- _Page excerpt_:
============================================================
Davies was born at The Manor House, Lower Chicksgrove, Wiltshire, to John Davies (b.1533 d.1589) and Mary Davies, née Bennett (b.1542 d.1590).
John & Mary had 6 children, 3 boys and 3 girls.
Matthew Davies (b.c.1564 d.1624)
Edward Davies (b.1566 d.1614)
Sir John Davies
Edith Davies (b.1571 d.?)
Mary Davies (b.1572 d.1617)
Maria Davies (b.1574 d.?)
Davies was educated at Winchester College for four years from 1580, a period in which he showed much interest in literature. He studied there until the age of 16 and went to further his education at the Queen's College, Oxford, 15 Oct 1585, where he stayed for a mere eighteen months, with most historians questioning whether he received a degree. Davies spent some time at New Inn after his departure from Oxford, and it was at this point that he decided to pursue a career in law. On 10 Feb 1588 he enrolled in the Middle Temple, London, where he did well academically, although suffering constant reprimands for his behaviour. Following several suspensions, his behaviour cost him his enrolment.
In 1594 Davies's poetry brought him into contact with Queen Elizabeth l. She wished him to continue his study of law at the Middle Temple and had him sworn in as a servant-in-ordinary. In 1595, his poem, ’Orchestra’, was published in July, prior to his call to the bar, July 1595 from the Middle Temple.
He was elected Member of Parliament to the English parliament in 1597 for the borough of Shaftesbury, and in 1601 for Corfe Castle, both Dorset seats; in the latter parliament he took a leading part in the attack on the grant of monopolies by the crown.
============================================================
A run of records
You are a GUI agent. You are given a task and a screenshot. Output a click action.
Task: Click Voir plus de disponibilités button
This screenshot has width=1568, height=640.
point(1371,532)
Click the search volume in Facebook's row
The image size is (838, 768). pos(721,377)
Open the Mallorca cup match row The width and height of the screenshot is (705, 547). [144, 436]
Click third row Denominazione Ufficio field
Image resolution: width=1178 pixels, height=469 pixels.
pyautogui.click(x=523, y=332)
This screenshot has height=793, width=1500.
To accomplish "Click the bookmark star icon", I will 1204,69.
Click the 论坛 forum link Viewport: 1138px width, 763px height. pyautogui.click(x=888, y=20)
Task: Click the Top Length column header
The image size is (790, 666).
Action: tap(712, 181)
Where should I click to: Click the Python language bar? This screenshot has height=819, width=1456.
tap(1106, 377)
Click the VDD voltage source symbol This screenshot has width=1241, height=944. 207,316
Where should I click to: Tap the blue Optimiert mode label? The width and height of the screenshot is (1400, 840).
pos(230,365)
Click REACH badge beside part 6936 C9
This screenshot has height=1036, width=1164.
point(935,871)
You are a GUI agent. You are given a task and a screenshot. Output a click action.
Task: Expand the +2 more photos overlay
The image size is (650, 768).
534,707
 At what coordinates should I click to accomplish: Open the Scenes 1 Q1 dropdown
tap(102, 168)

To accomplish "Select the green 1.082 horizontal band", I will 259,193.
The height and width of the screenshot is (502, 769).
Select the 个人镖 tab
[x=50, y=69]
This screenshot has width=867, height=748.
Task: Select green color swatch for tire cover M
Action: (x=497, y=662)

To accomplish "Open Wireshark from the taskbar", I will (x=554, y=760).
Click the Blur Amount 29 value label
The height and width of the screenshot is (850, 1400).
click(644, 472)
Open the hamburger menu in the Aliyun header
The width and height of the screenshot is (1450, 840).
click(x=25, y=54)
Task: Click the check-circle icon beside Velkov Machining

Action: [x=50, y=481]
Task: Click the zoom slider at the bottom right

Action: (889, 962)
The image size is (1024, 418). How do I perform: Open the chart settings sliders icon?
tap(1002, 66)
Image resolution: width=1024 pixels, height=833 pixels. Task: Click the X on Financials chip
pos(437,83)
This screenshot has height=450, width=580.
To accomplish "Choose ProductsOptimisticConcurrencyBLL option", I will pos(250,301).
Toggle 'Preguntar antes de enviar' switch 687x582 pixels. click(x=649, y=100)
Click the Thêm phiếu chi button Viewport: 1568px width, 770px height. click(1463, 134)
============================================================
- _Exercise directions_: Continue the page excerpt on Davies's life and career, picking up after its closing sentence about the attack on crown monopolies.

- _Task answer_:
In February 1598, Davies was expelled from the Middle Temple for the offence of entering the dining hall of the Inns in the company of two swordsmen and striking Richard Martin (b.1570 d.1618) with a cudgel. The victim Martin was a noted wit who had insulted him in public, and criticised his poem the “Orchestra.” Davies immediately took a boat at the Temple steps and retired to Oxford, where he chose to write poetry. Another of his works, ’Nosce Teipsum’ ("Know Thyself"), was published in 1599 and found favour with the Queen and with Charles Brooke Blount (b.1563 d.1606), Lord Mountjoy, later Lord Deputy of Ireland.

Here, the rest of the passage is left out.